With so much beauty and charm, it only makes sense that the city is crawling with art and artists. Everywhere you look there’s some interesting wall-art, or museum to visit, or performance going on. As a matter of fact, it’s the home base of Cirque de Soleil, and you can see their free, nearly full-length performances almost every night of the summer under the Dufferin Underpass (standing room only except for parents with kids.) Oh! And DO NOT MISS the free, summer showings of the Moulin a Images: literally, Image Mill. Artist Robert Lepage and a group called Ex Machina took a row of old grain silos that sits at a dock in the middle of the river, the size of 25 Imax movie theaters all in all, and created a projection that shows the history of Quebec from prehistoric times to present. You sit on the boardwalk across the stretch of river, and music is broadcast while you watch one of the most amazing and creative film presentations you will ever see, on this gigantic screen. I promise it will blow your mind.
People in QC are super outdoorsy in the summer, and no wonder with the hard winters they endure, though I’m sure they participate fully in winter sports and activities as well. The Ice Hotel is one of QC’s most famous attractions; but you’re not going to get me to Quebec in the winter. The weather during late July and early August, when we went, was perfect: mid 80s (Farenheit) and fairly dry. Nearby are lakes for kayaking, canoeing and fishing, the Montmorency Falls, higher than Niagara, and lots of places for hiking and biking – all of which we took advantage of. As a matter of fact, you can boat, canoe, and kayak right on the St.
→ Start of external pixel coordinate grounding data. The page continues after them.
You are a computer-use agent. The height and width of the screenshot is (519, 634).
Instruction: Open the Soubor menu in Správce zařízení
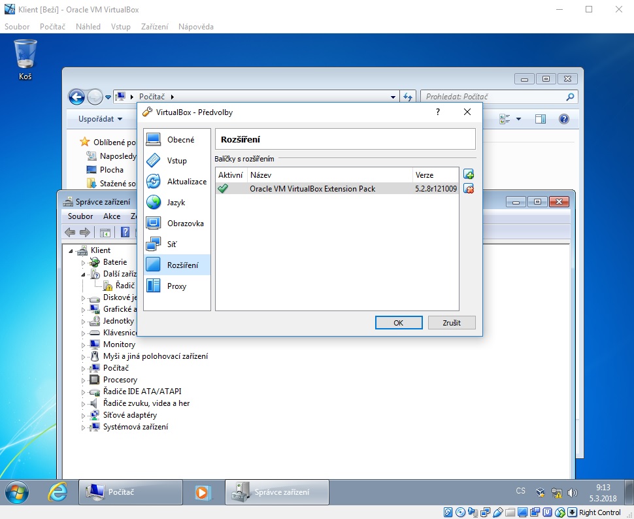click(x=80, y=216)
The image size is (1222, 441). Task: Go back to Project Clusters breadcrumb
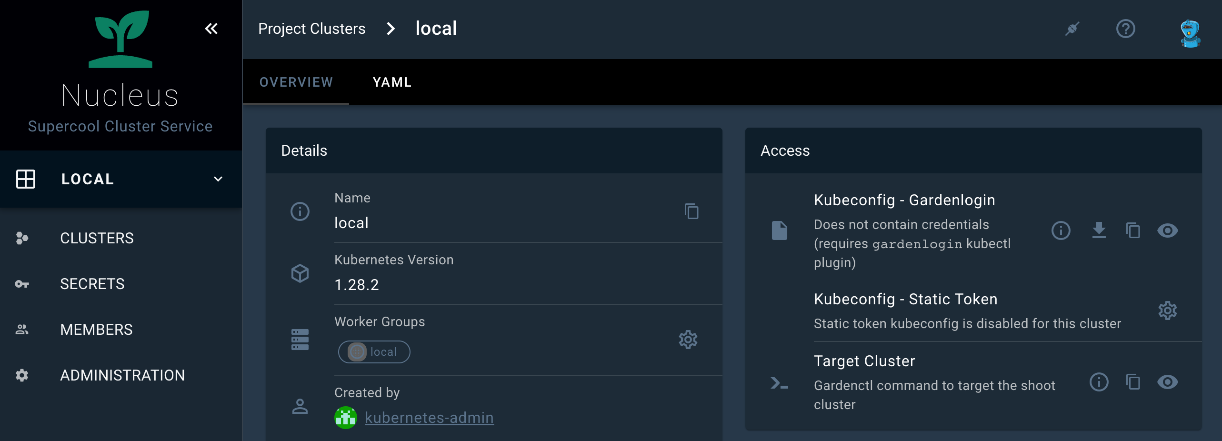tap(311, 29)
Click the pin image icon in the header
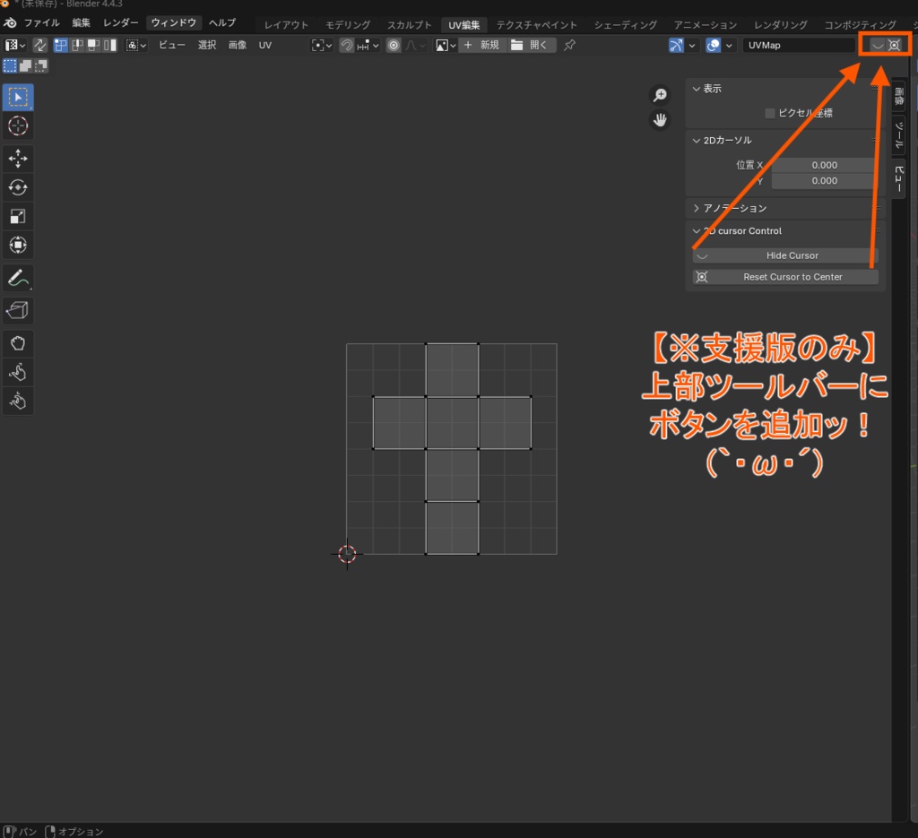The height and width of the screenshot is (838, 918). (568, 44)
Lawrence River, and rent bikes to ride on a 40 mile path that runs along its banks. The Parc des Champs-de-Bataille is a great place for walking and biking too.
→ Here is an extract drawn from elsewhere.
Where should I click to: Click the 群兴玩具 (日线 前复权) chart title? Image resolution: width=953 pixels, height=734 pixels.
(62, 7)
Though we did make it to Montreal for a day trip, and it certainly is an interesting and beautiful city, we were glad we’d chosen QC for the main part of our vacation. If you choose to make it your next vacation destination, you may want to book accommodations way in advance. May I suggest Trois Balcons? http://www.troisbalcons.qc.ca/. The price was super reasonable.
Overall, the people in QC are delightful, and generally speak both French and English. I loved hearing the sing-song greeting of Bonjour whenever I walked into a shop or restaurant, and folks generally humored my pitiful French from the one year I took in college, too many years ago to mention. My adorable little niece who’s been attending a French/American school for five years was a huge hit! Anyway, you’ll feel like you’re in France for sure, but the attitude is definitely friendly to foreigners. By the end of our week there, I had completely fallen in love with Quebec City!